I phoned again for an ambulance and Mark was taken to A&E. I hoped and prayed that it would be something that could be dealt with. We were certainly not expecting the news that his condition was terminal – he had a glioblastoma (GBM) with 12-18 months to live. Our worlds fell apart.

Mark was my absolute best friend, soul-mate and my gorgeous husband. We had so many dreams still to fulfil but, due to his diagnosis and the subsequent COVID pandemic, we didn’t stand a chance. I never in a million years realised how hard it would be living without him. Knowing every day that I am not going to see him anymore, only in photos, is devastating. I am so lost without Mark. He was my absolute everything; my perfect partner. We would tell each other several times a day that we loved each other. He made me laugh so much and had the most gorgeous smile that brightened my day every day.

I will never be the same. It is so hard to have to do everything myself around the house, maintain the house and garden and keep everything running on my own. It is mentally and physically exhausting.

The only thing I can do is keep myself busy in an attempt to distract myself from my loss.

I promised Mark before he passed away on 4th July 2021, aged 53, that I would keep fighting to help find a cure and raise awareness and continue his legacy. I set up M & M Adventures, a Fundraising Group under Brain Tumour Research’s banner, to carry on the work Mark had already started. Continuing the theme of adventures seemed very appropriate as Mark loved hiking and organising expeditions with the Army Cadet Force – he took a group to Everest in 2010 – and was also the main leader for the Ten Tors, an annual challenge for teenagers in the South West of England involving teams of six taking on hikes of up to 35,45 or 55 miles on Dartmoor.

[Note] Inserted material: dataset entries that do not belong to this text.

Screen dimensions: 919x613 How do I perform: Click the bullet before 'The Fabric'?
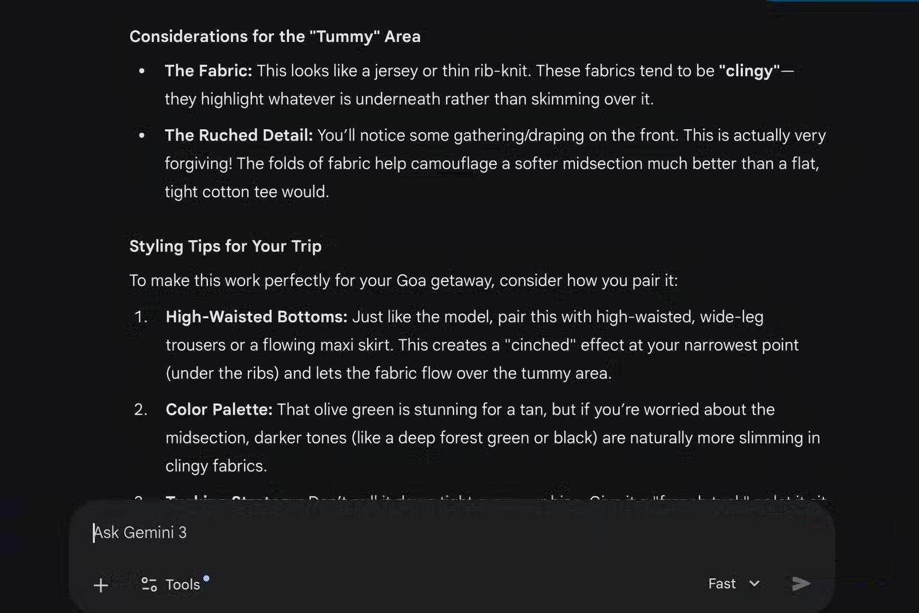point(142,71)
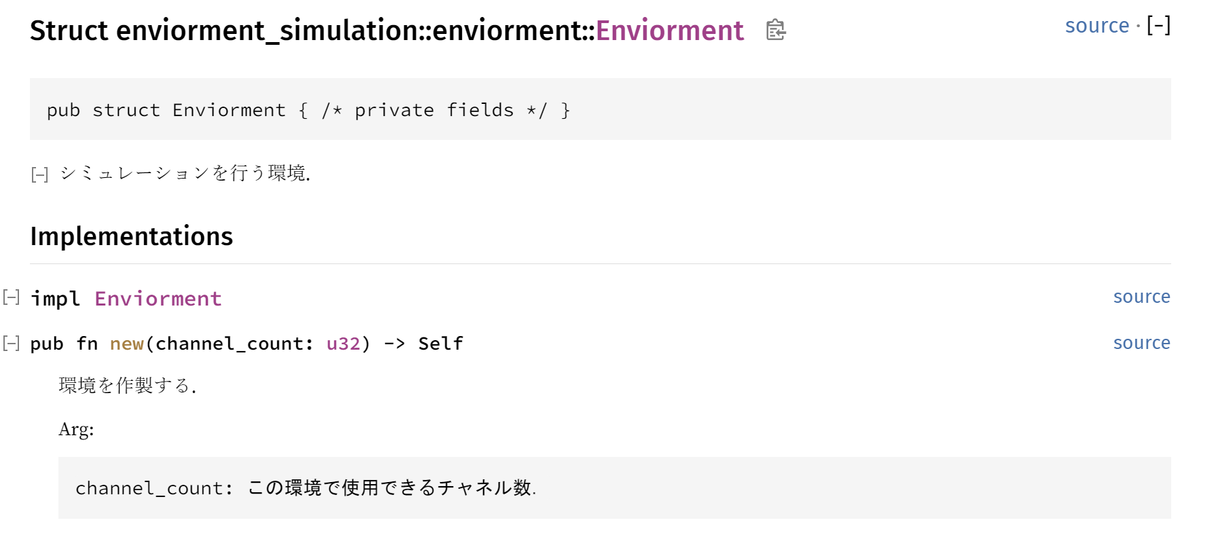1214x533 pixels.
Task: Collapse the impl Enviorment block
Action: click(x=11, y=297)
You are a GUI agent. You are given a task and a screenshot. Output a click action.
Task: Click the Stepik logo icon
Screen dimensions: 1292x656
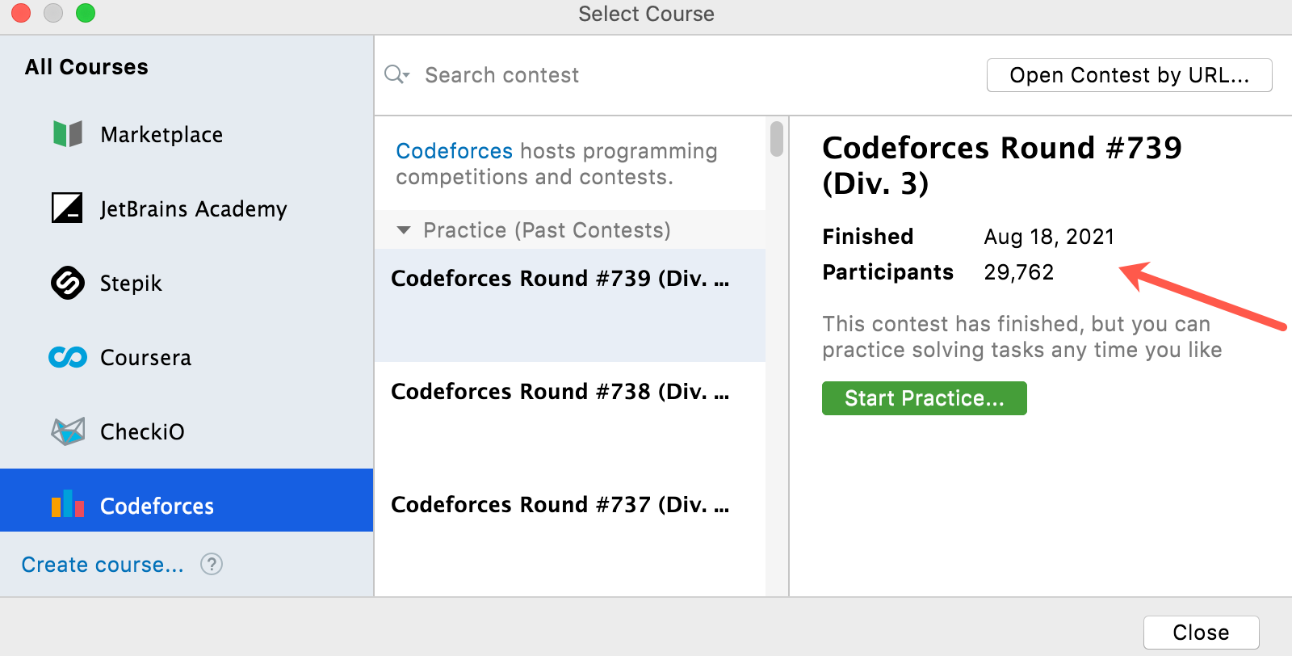(68, 283)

Mark had taken on various fundraisers for Brain Tumour Research whilst undergoing treatment, including Wear a Hat Day with Flowers and a five-mile sponsored walk in August 2020, which sadly he found quite exhausting.

M & M Adventures’ first fundraising challenge was a 22km Walk of Hope in October last year involving a number of adult volunteers from the Wiltshire Army Cadet Force, along with me carrying some of Mark’s ashes.

Earlier this year I took part in the charity’s 10,000 Steps in February, relishing the days when I was accompanied by a friend. It’s so hard walking without Mark by my side as it leaves me alone with my thoughts and memories.

I write to Mark every day, telling him about all that has happened, but, of course it is not even close to having him with me and talking to him. 

I am lucky to have made some great friends with women who have lost their husbands to a brain tumour and without them I am not sure how I would be able to continue to get through this.  It’s great to be able to reach out when I am feeling low and I can’t underestimate how much the support of family and friends is helping to sustain me.

M & M Adventures has raised more than £12,500 to date, the equivalent of sponsoring almost five days of research. Helping to bring the day closer to a cure being found for this awful disease is the only thing that keeps me going and makes any sense. We have to stop couples and families being wrenched apart through diagnosis with a brain tumour.